Reproduce the items word for word, starting at the line that contains "You are a GUI" and ending at the final line of the items, including both of those lines. Leave any pictures out of your copy.

◇ ◇ ◇

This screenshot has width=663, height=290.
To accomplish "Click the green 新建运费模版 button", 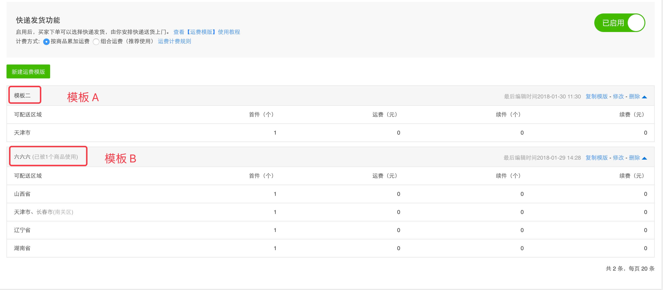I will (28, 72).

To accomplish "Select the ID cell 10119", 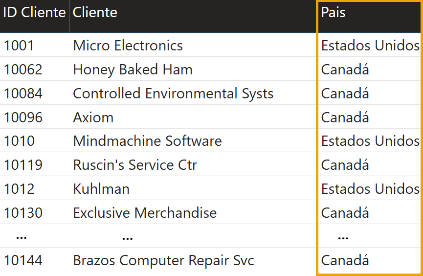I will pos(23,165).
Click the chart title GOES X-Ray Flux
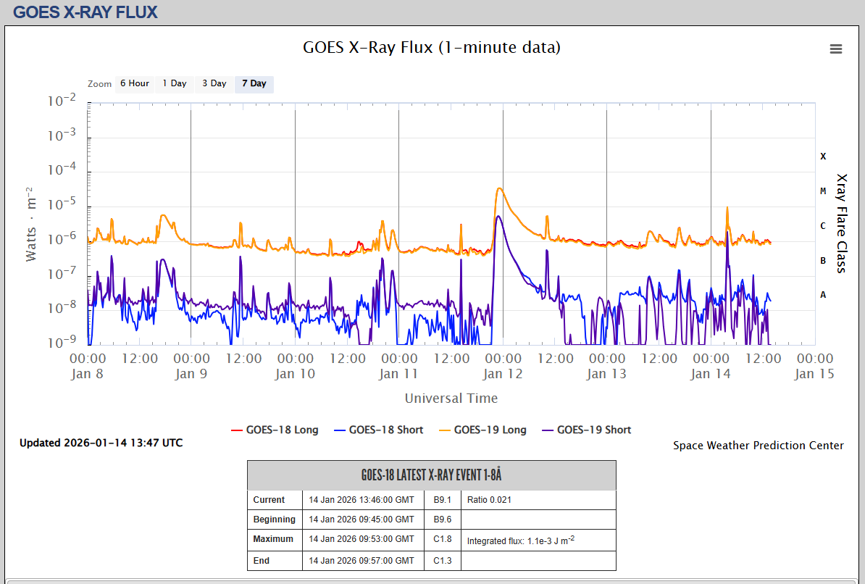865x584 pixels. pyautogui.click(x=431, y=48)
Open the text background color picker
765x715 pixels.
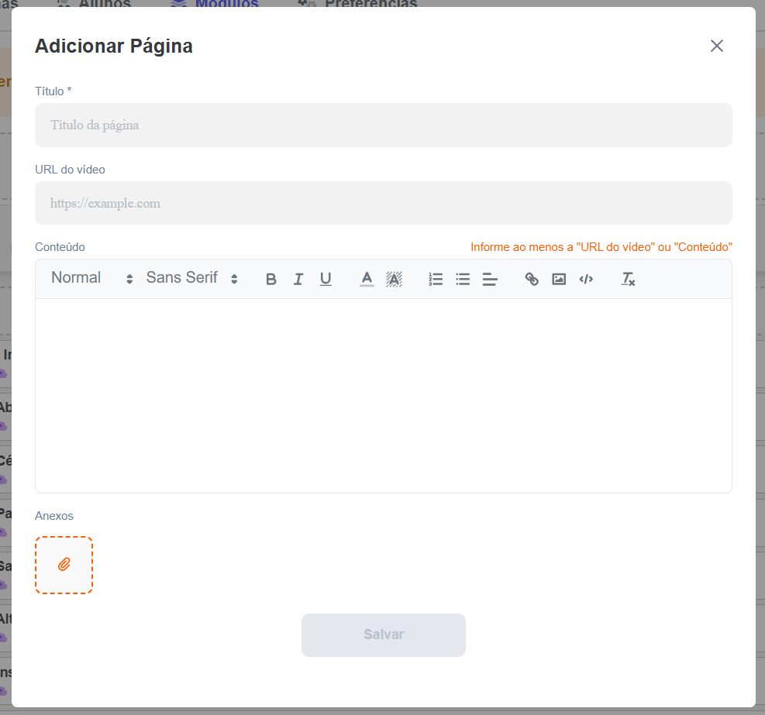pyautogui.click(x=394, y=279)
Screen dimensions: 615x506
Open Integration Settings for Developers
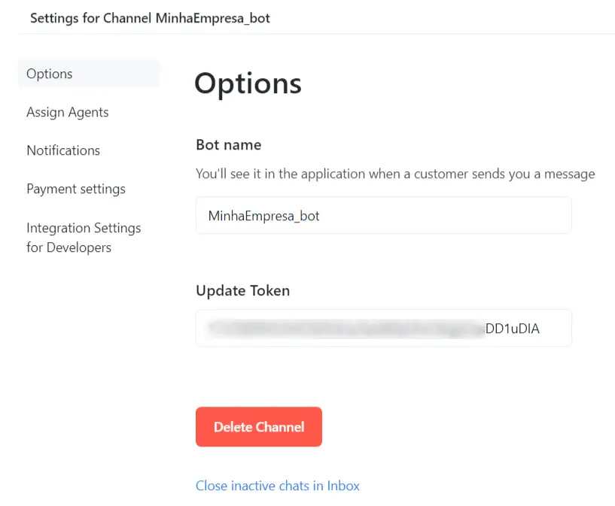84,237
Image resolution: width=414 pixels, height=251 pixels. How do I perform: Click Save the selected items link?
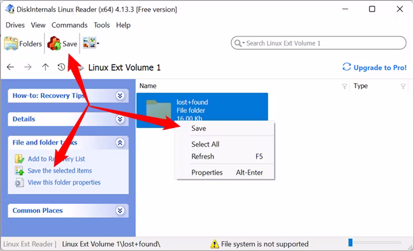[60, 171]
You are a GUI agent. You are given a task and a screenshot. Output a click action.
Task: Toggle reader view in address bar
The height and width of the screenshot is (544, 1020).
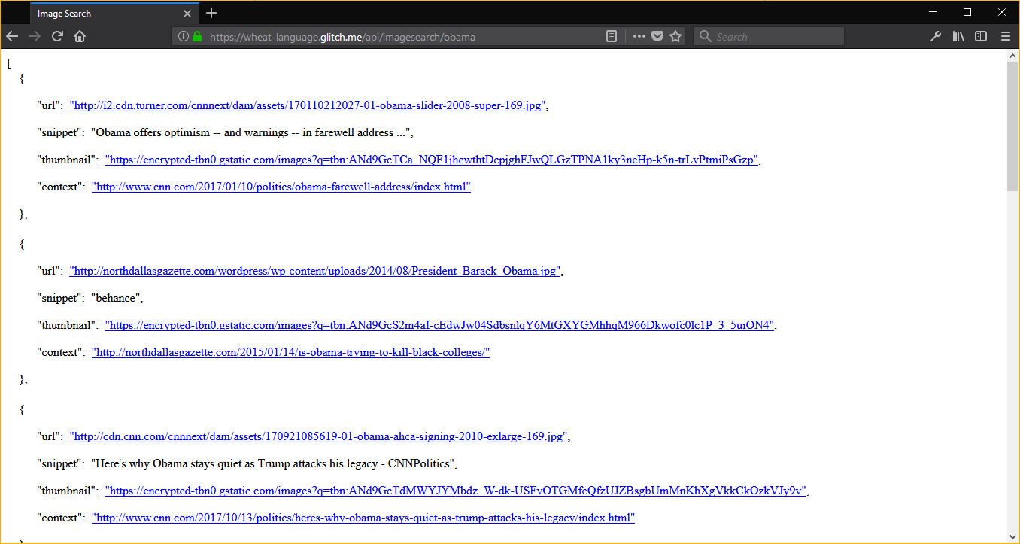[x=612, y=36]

◇ ◇ ◇

▶ **Response to the task**
You are a GUI agent. You are given a task and a screenshot. Output a click action.
Task: Toggle reader view in address bar
The height and width of the screenshot is (544, 1020).
[x=612, y=36]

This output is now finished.